Эдварда этот холод не пробирал. Он снова двинулся, подкидывая коленями полы пальто, напевая себе под нос. Было дивно тепло внутри, и то, что жужжало, кружась в мозгу, дарило уютным подобьем глухоты, а глухота сама по себе как-то грела, тупя углы вымерзающего внешнего мира. Довольно долго удавалось продвигаться почти по прямой, потом вдруг, мотнув, несло на обочину, било о ступени статуй. И неизменно он притом отдавал честь, говорил: «Прошу прощенья».
Статуи — старые приятели. Heinrich das Kind[11], конечно, милашка, но Карл IV, вот кого я просто обожаю. Кое-что с этим Карлом у нас общее. Вечно у Карла такой вид, будто безумно приманчивое что-то он высматривает через дорогу. Дойдя до Карла, Эдвард решил чуточку посидеть у него на ступеньках, потом поднялся, побрел дальше.
— Ну вот, — выговорил вслух, хоть и не обращаясь к Карлу, — вот он я, пожалуйста, видали, а?

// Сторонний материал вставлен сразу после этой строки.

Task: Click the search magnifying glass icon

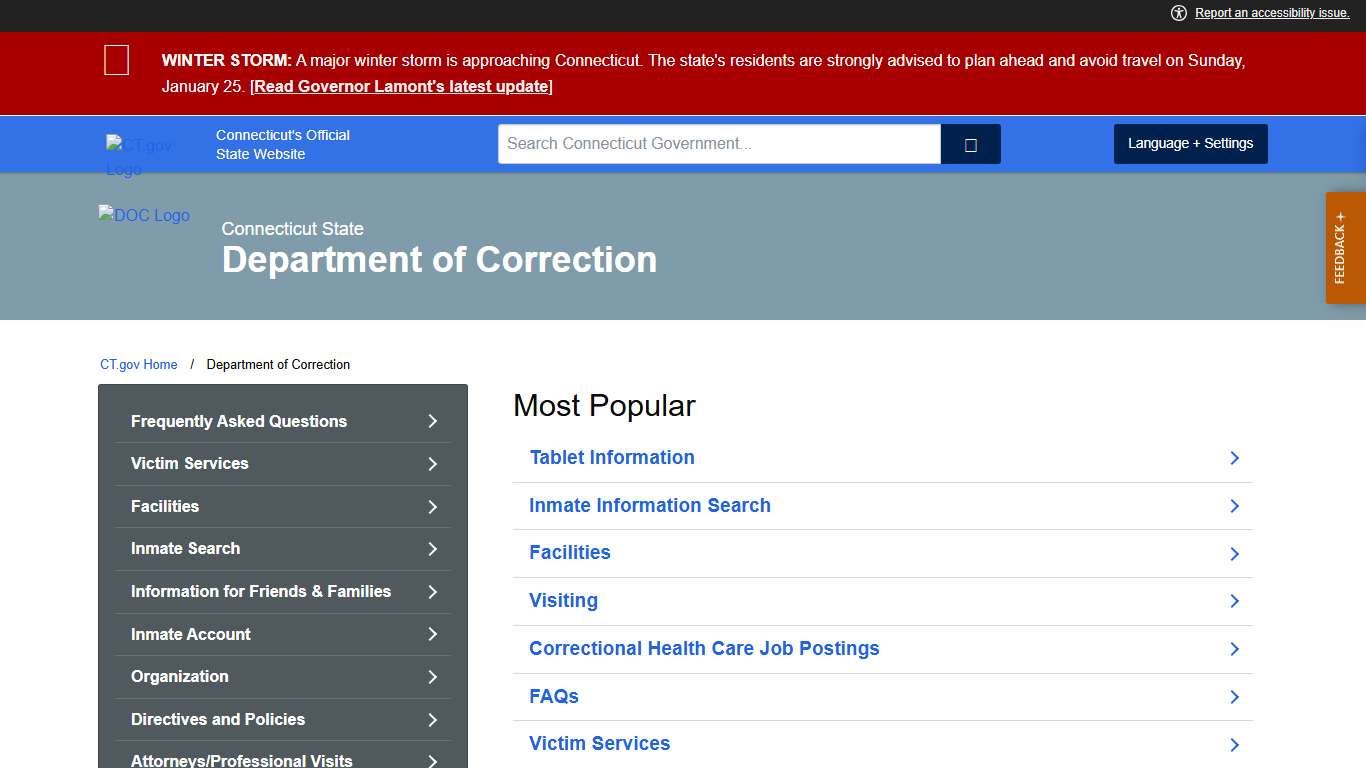Action: point(970,143)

Потому что вдруг стукнуло: как странно; десять лет назад мне по этой дороге ходить было нельзя. Сейчас снова можно. А лет через десять-двадцать, глядишь, опять нельзя будет. Чушь собачья. Собирались бомбить Берлин в 1919-м. Рассуждая математически, я мог бы, да, нет оснований исключать такую возможность, мог бы за милую душу бросить бомбу в самого себя вот в этот самый момент.
Непонятно — и как удалось нераздавленным перебраться через Кемпер-платц. Странное ощущение: ни направо, ни налево не глянуть, — как в шорах.
Он уже часами бродил, и гудели ноги. Взбирался на Панков, через Веддинг спускался. Раз двадцать, может, тридцать останавливался промочить горло. Ну вот, теперь недалеко, почти уже и дома. На Постдамерплатц перед самым носом грозно взмыл омнибус, вынырнув из темноты, пошевеливая озаренными плавниками.
Пришлось отскочить на тротуар. Чуть не сдох под колесами, пронеслось в голове, то-то умора.
Гостиница была в боковой улочке, за Анхальтер Банхо-фом. Весь собрался, подтянулся, сказал «Guten Abend» девице в регистратуре, снял с гвоздя ключ. На пути в номер никто не попался. Как здесь тихо — рано, под вечер, в такой час. Распахнул дверь. Бухнулась о спинку кровати.
Невыносимо ярко горела электрическая лампа. Собственное отражение било из зеркала в шкафу, из зеркала над величавым умывальником. В комнате-то тепло. Даже чересчур. Присел на постель. Голова кружилась от этой яркости.
Встал, открыл стоявший на стуле чемодан. Да, тут они, как миленькие, куда ж они денутся. Два конверта поверх сложенных рубашек. Вынул оба. Мисс Маргарет Ланвин. Эрику Вернону, эсквайру. Сперва вскрыл то, что к Маргарет. На трех страницах. А прелестно ведь написано. Как ловко я все это накатал, пока еще не надрался. Милая Маргарет, когда ты будешь держать в руках мое письмо, надеюсь, ты чуточку лучше станешь обо мне думать, чем думаешь сейчас.
К черту, зачем рассусоливать. И в суде будут все это полоскать. Может, отослать по почте? А-а, да ладно, он решил, распрямляясь на постели, надоело, устал, никаких сил. Медленно порвал письмо. А вдруг обрывки найдут, сложат, склеят? Немцы, говорят, народ дотошный. Нет-нет, сжечь. Подошел к умывальнику, взял мыльницу, сунул туда обрывки, подпалил. Потом бережно собрал пепел, открыл окно, развеял. Мыльницу лучше помыть. Тоже улика. Начал ее мыть, уронил. Разбилась на три части. О, черт. Но ничего, вставят в счет. Кто-нибудь же оплатит мой счет.